Duke of Sui
- Reign: 2 November 559 – 17 August 568
- Predecessor: none (first holder)
- Successor: Yang Jian
- Born: 507 Wuchuan County, Shuozhou, Inner Mongolia
- Died: 17 August 568 (aged 60–61)
- Consorts: Lü Kutao Lady Li
- Issue: Yang Jian Yang Zheng Yang Zan Yang Shuang Yang Song Princess Cheng'an Princess Changle Princess Yang

Names
- Family name: Yang (楊, Yáng) Given name: Zhong (忠, Zhōng)

Posthumous name
- Before 4 March 581:; Duke Huan of Sui (隨桓公) After 4 March 581:; Emperor Wuyuan (武元皇帝)

Temple name
- Taizu (太祖)
- Father: Yang Zhen (杨祯)
- Mother: Lady Gai (盖氏)

= Yang Zhong =

Yang Zhong (楊忠, 507 – 17 August 568), courtesy name Anyu (揜于), childhood name Nunu (奴奴), Xianbei name Puliuru Zhong (普六茹忠), formally known as Duke of Sui (隨國公), was a soldier, later general of the Northern Wei dynasty. He was the father of Yang Jian, the founder of the Sui dynasty.

== Life ==
Yang Zhong was Yang Zhen's son, titled General Who Pacifies the Distance (寧遠將軍).

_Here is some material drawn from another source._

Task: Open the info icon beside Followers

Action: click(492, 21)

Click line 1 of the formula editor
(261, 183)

He is described as a tall handsome man with a long beard.

In 534, Dugu Xin attacked Jingzhou (then part of Eastern Wei), and brought Yang Zhong along. After conquering Jingzhou (and killing Eastern Wei's Inspector of Jingzhou (荆州刺史) Xin Zhuan (辛纂)), Yang and Dugu Xin managed to hold it for about half a year, before fleeing to Liang after Eastern Wei counterattacked. While Emperor Wu of Liang bestowed titles upon them, both men returned to Western Wei in 537.

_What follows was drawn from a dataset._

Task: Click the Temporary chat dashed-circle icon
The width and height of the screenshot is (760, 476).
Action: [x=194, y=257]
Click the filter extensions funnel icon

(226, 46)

After the establishment of the Northern Zhou dynasty, Yang Zhong was appointed as a marshal and commanded more than ten generals including Yang Zuan (楊纂), Li Mu (李穆), Wang Jie (王傑), Tian Hong (田弘), and Murong Yan (慕容延). Later, together with the 100,000 troops of the Turkic Khanate, they attacked Jinyang, a city located in Northern Qi. In the Northern Zhou dynasty, Yang Zhong was named Duke of Chenliu (陳留郡公), later changed to Duke of Sui (隨國公).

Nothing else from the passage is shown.